- _YOUR INSTRUCTIONS_: Reproduce every one of the rows below, substituting "analytics" for "statistics" and leaving everything else unchanged. Omit the pictures from your answer.

- _DATA FOR THIS TASK_:

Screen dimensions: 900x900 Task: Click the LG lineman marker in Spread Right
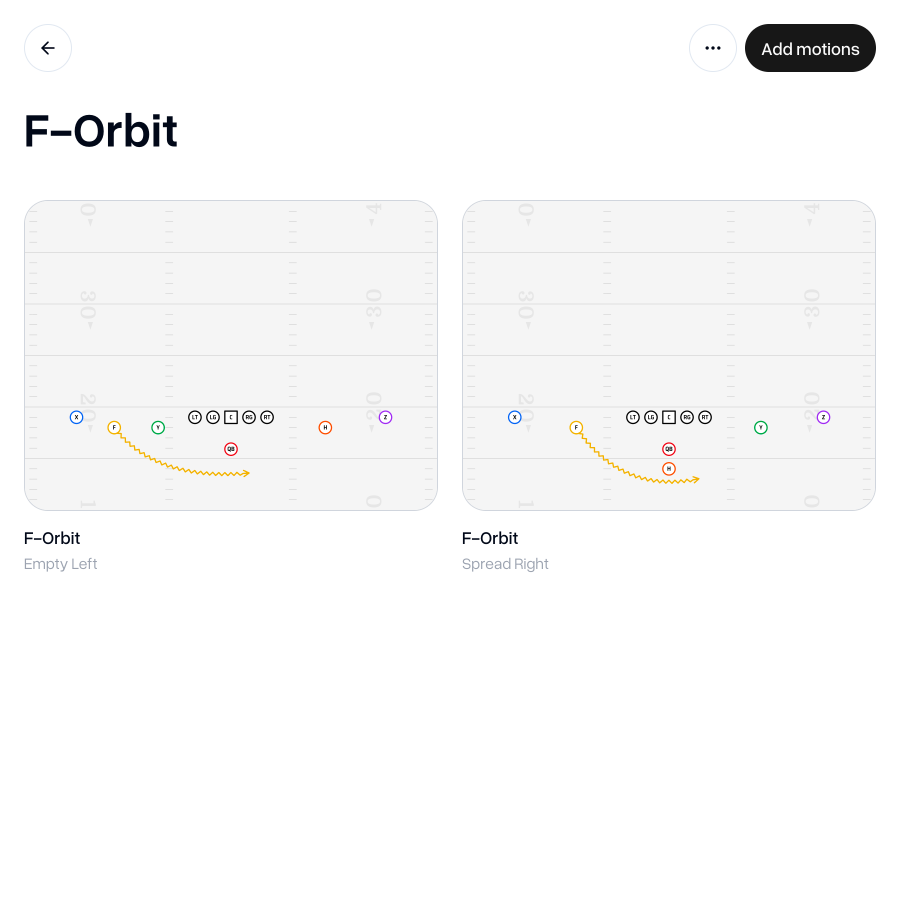pos(651,417)
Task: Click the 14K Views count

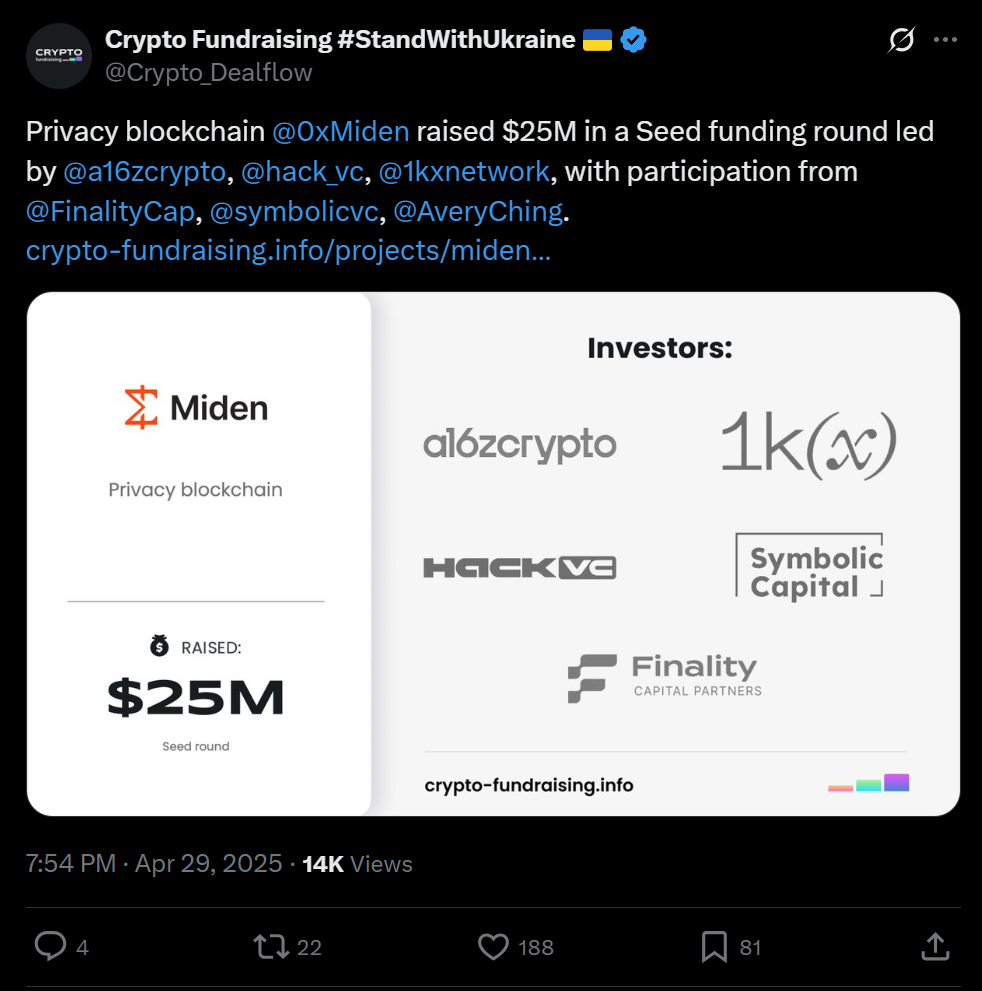Action: pyautogui.click(x=357, y=864)
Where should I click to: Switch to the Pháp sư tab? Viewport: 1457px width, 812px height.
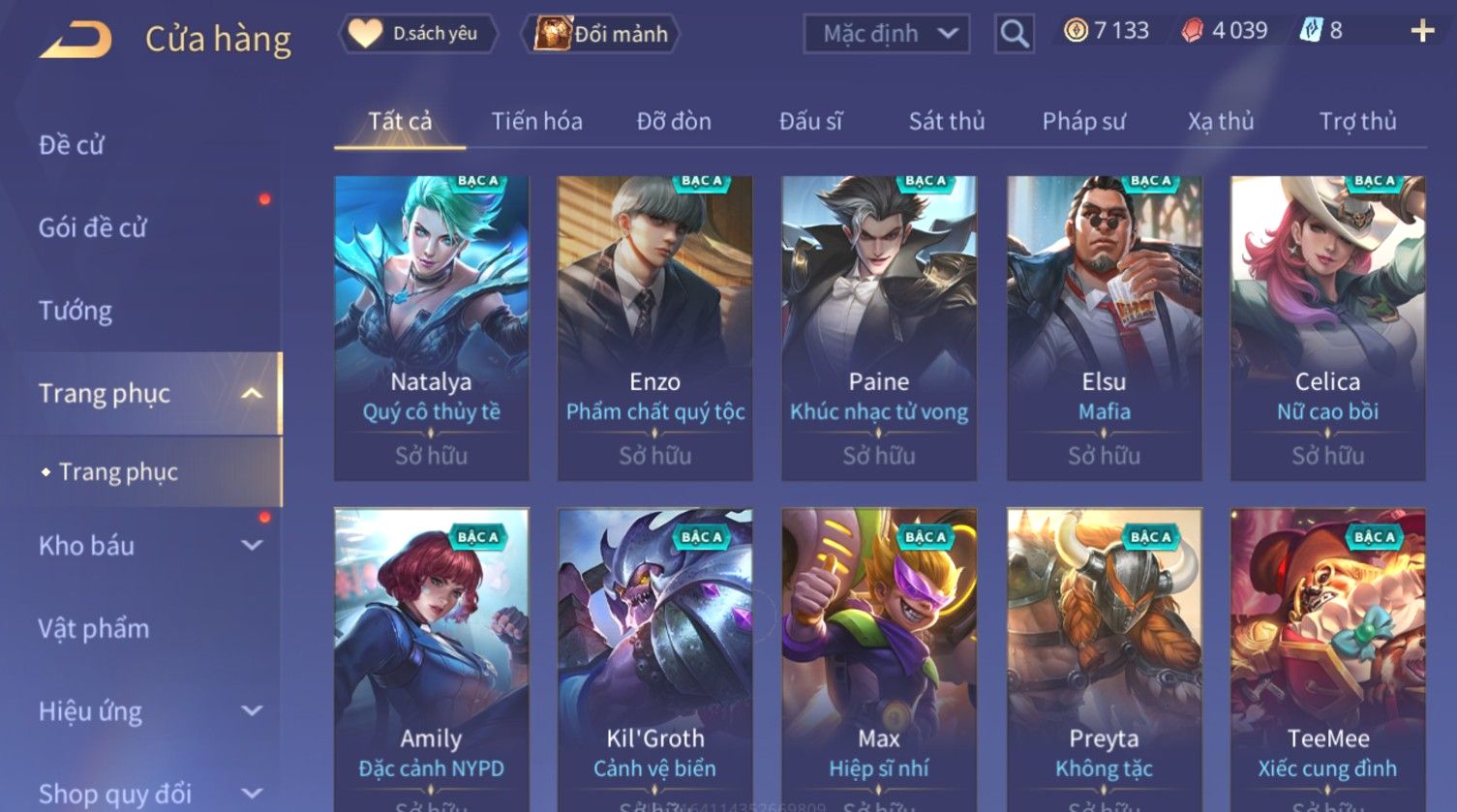pyautogui.click(x=1083, y=121)
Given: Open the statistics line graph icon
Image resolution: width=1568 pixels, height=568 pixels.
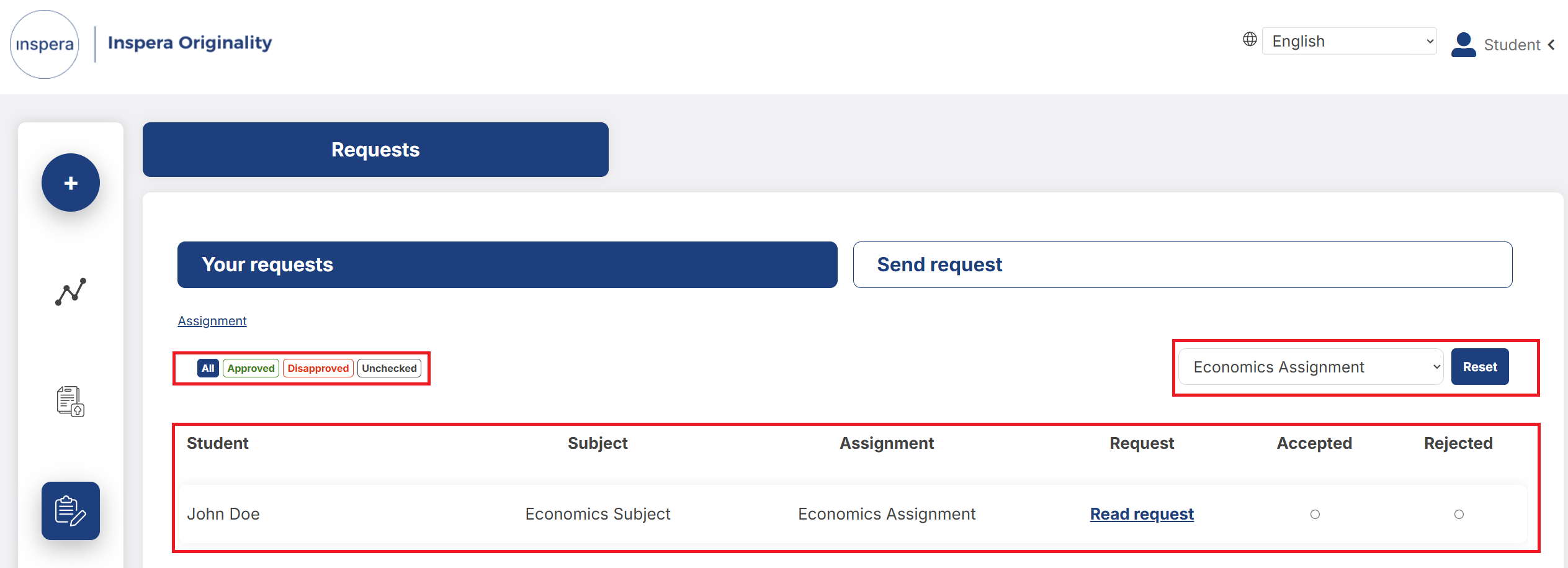Looking at the screenshot, I should pos(71,292).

- _FULL ANSWER_:
Screen dimensions: 900x900 Task: Click the LG lineman marker in Spread Right
pos(651,417)
Task: Click the 14K Views count

Action: pyautogui.click(x=357, y=864)
Where should I click to: Switch to the Pháp sư tab? Viewport: 1457px width, 812px height.
pyautogui.click(x=1083, y=121)
Given: Open the analytics line graph icon
Image resolution: width=1568 pixels, height=568 pixels.
Looking at the screenshot, I should pos(71,292).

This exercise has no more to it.